There is no substitute for real data

Now, over 20 years later, it’s understood that sure, compound properties matter. But it’s impossible to draw uncrossable lines with them, either (which was a point that Lipinski himself tried to make as time went on). Compounds with high molecular weights or other rule violations can indeed have their problems, but useful compounds can’t be and shouldn’t be discarded without getting a fair experimental hearing. In the end, the numbers speak – and actually, they always have. Sometimes reasonable-looking compounds just don’t work out, and sometimes odd-looking ones turn out to be winners. You should keep the percentages in mind, but there is no substitute for real data.

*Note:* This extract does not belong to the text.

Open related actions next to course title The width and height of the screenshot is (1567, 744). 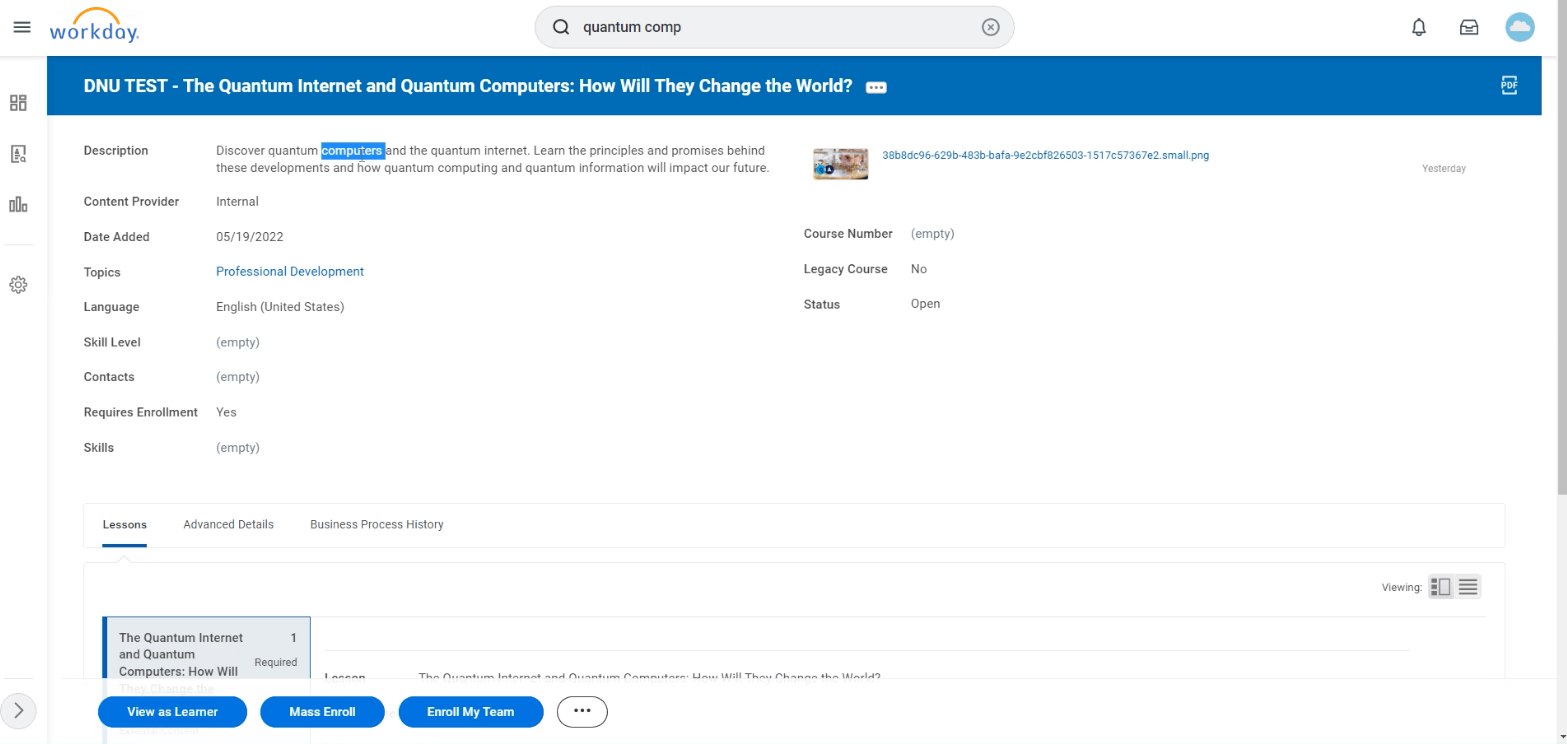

That turned out to be the lesson from the entire Rule of Five era. We can’t scroll down lists of drug candidates and pick out the good ones on the basis of a few simple calculations, as appealing (and lucrative) as that idea might be for both the bench chemists and for those in charge of their departments. No, we have to do the work, take the time, run the experiments, and all that means that we have to spend the money, too. Just as we have always had to. Once again, we have learned the unpleasant lesson that there are no shortcuts.